_QUOTED PASSAGE:_
# # # #

- Theatrical release poster
- Directed by: Kristoffer Borgli
- Written by: Kristoffer Borgli
- Produced by: Lars Knudsen; Ari Aster; Tyler Campellone;
- Starring: Zendaya; Robert Pattinson;
- Cinematography: Arseni Khachaturan
- Edited by: Joshua Raymond Lee; Kristoffer Borgli;
- Music by: Daniel Pemberton
- Production company: Square Peg
- Distributed by: A24
- Release dates: March 17, 2026 (Los Angeles); April 3, 2026 (United States);
- Running time: 105 minutes
- Country: United States
- Language: English
- Budget: $28 million
- Box office: $134.9 million

= The Drama (film) =

2026 film by Kristoffer Borgli

The Drama is a 2026 American romantic dark comedy film written and directed by Kristoffer Borgli. It stars Zendaya and Robert Pattinson as a happily engaged couple whose relationship is tested by an unexpected revelation the week before their wedding.

The Drama premiered on March 17, 2026, in Los Angeles and was released in the United States by A24 on April 3. The film received generally favorable reviews from critics and grossed $132 million worldwide on a $28 million budget.

# # # #

_RECORDED DATA:_
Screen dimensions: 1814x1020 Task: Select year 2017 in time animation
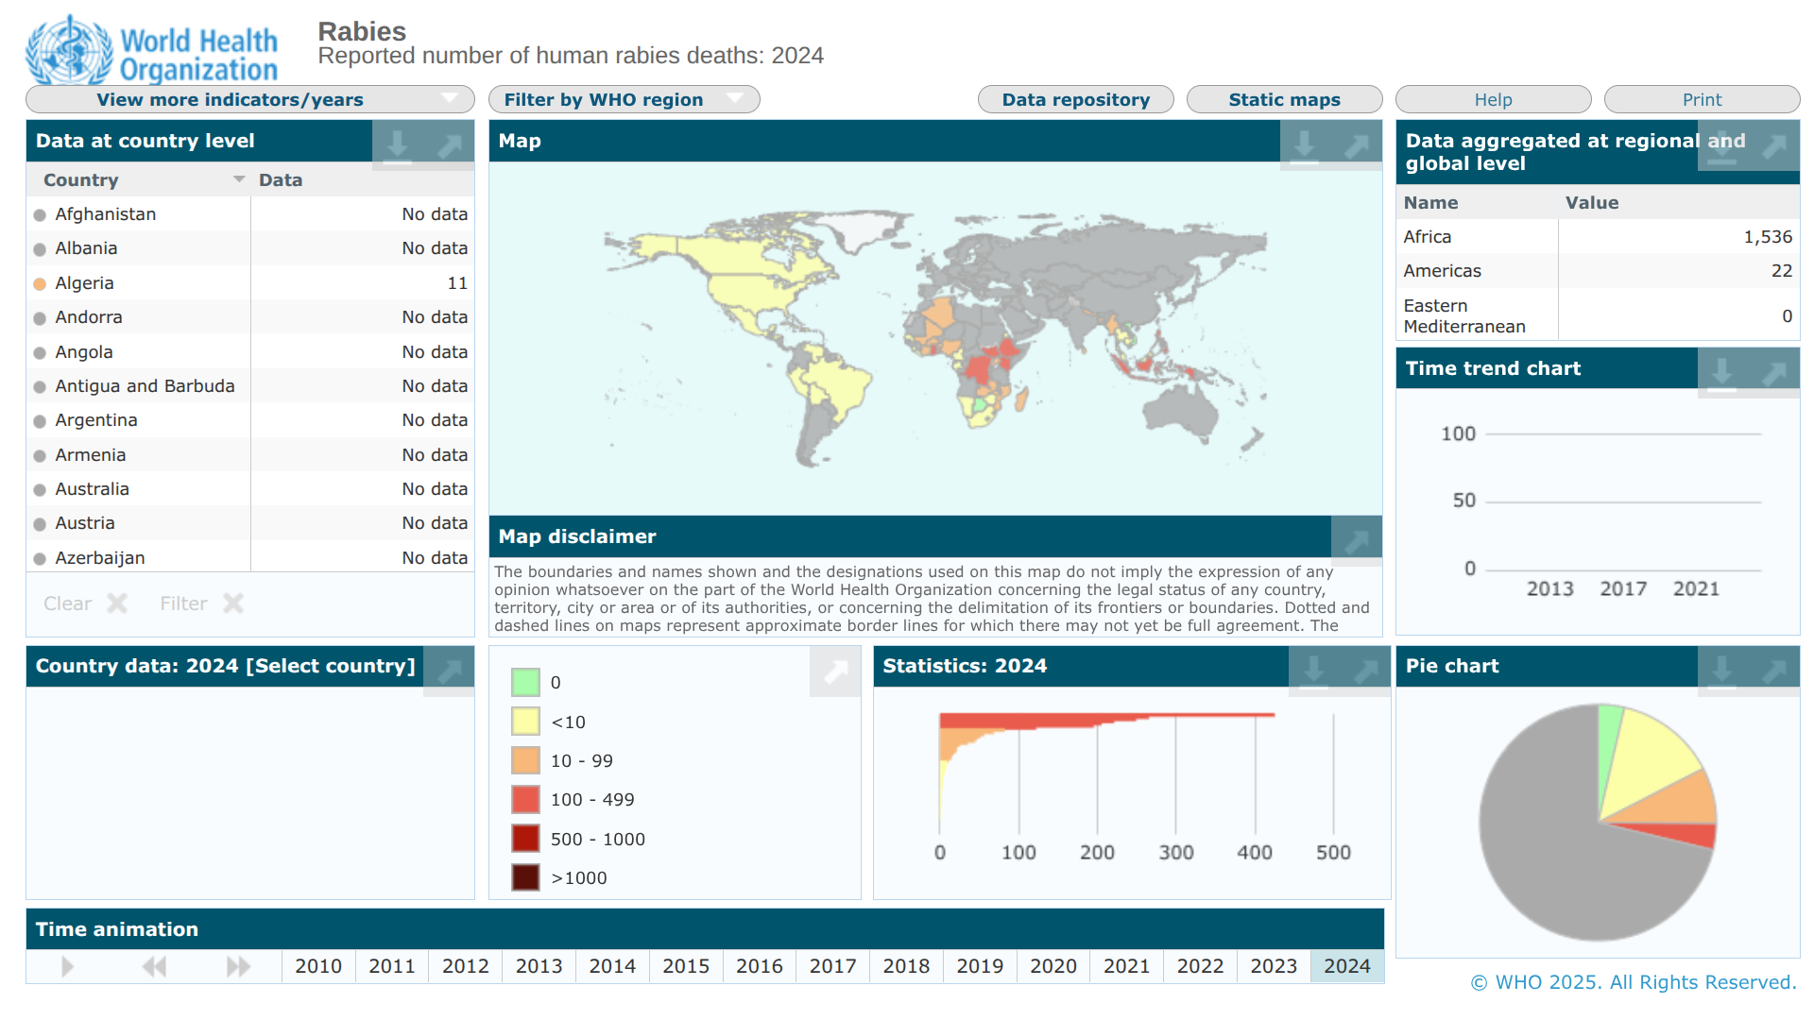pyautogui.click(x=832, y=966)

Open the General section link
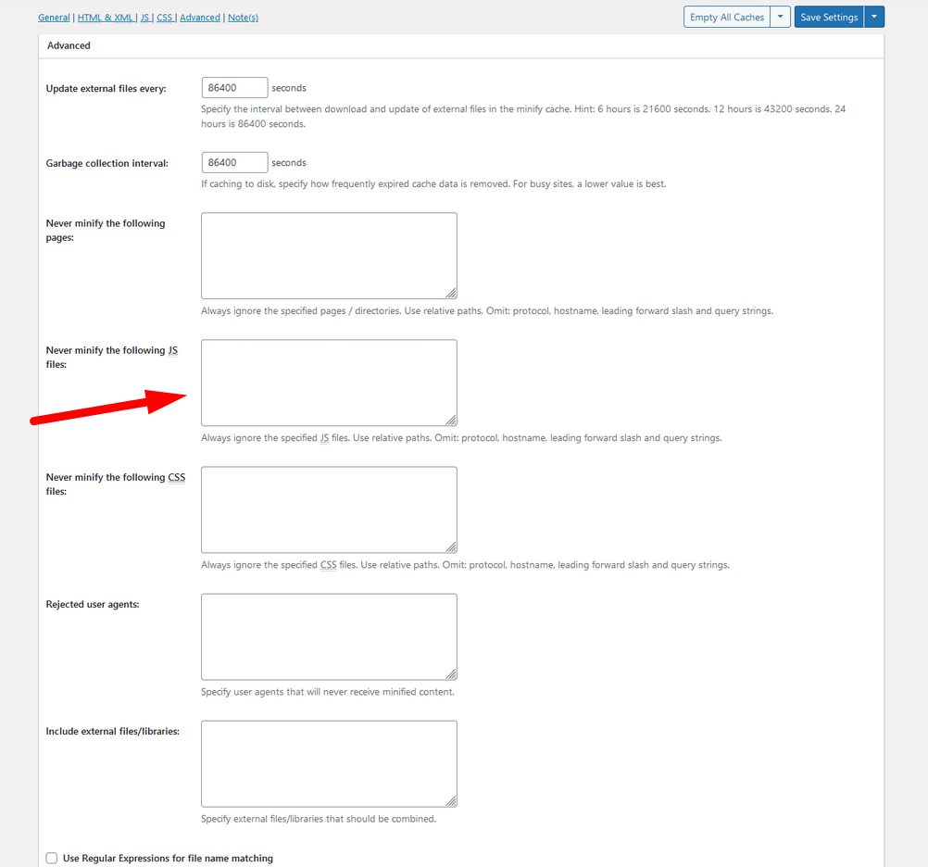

# # # #

_WRITTEN REQUEST 1:_
In the article on The Drama, who composed the film's music?
_WRITTEN REQUEST 2:_
From the article on The Drama, extract the passage starting with "2026 film by" and going on through "before their wedding.".
_WRITTEN REQUEST 3:_
Extend the article on The Drama, picking up after its final sentence.

_WRITTEN REPLY 1:_
Daniel Pemberton

_WRITTEN REPLY 2:_
2026 film by Kristoffer Borgli

The Drama is a 2026 American romantic dark comedy film written and directed by Kristoffer Borgli. It stars Zendaya and Robert Pattinson as a happily engaged couple whose relationship is tested by an unexpected revelation the week before their wedding.

_WRITTEN REPLY 3:_
== Plot ==
At a Boston café, Charlie Thompson approaches Emma Harwood while she is reading, pretending to have read the same book. Emma seems to ignore him, so he returns to his seat and later apologizes for his approach. Emma then explains that she is deaf in one ear and did not hear him and invites Charlie to retry his approach, leading to a date.

Two years later, Emma and Charlie are due to be married in a week. They see their wedding DJ, Pauline, smoking heroin in a public park. While discussing whether to fire her with Mike and Rachel, their best man and matron of honor, Emma argues that everyone has done bad things, prompting the group to confess their worst actions: Mike admits he used an ex-girlfriend as a human shield during a dog attack and Rachel confesses to locking her "slow" childhood neighbor in an abandoned trailer overnight. Charlie is pressured to share that he relentlessly cyberbullied a classmate who later moved away. Emma reveals she planned a school shooting as a teenager and that her deafness, which she claimed was congenital, was caused by firing a practice rifle close to her ear. The confession horrifies the group, especially Rachel, whose cousin Samantha was paralyzed in a shooting.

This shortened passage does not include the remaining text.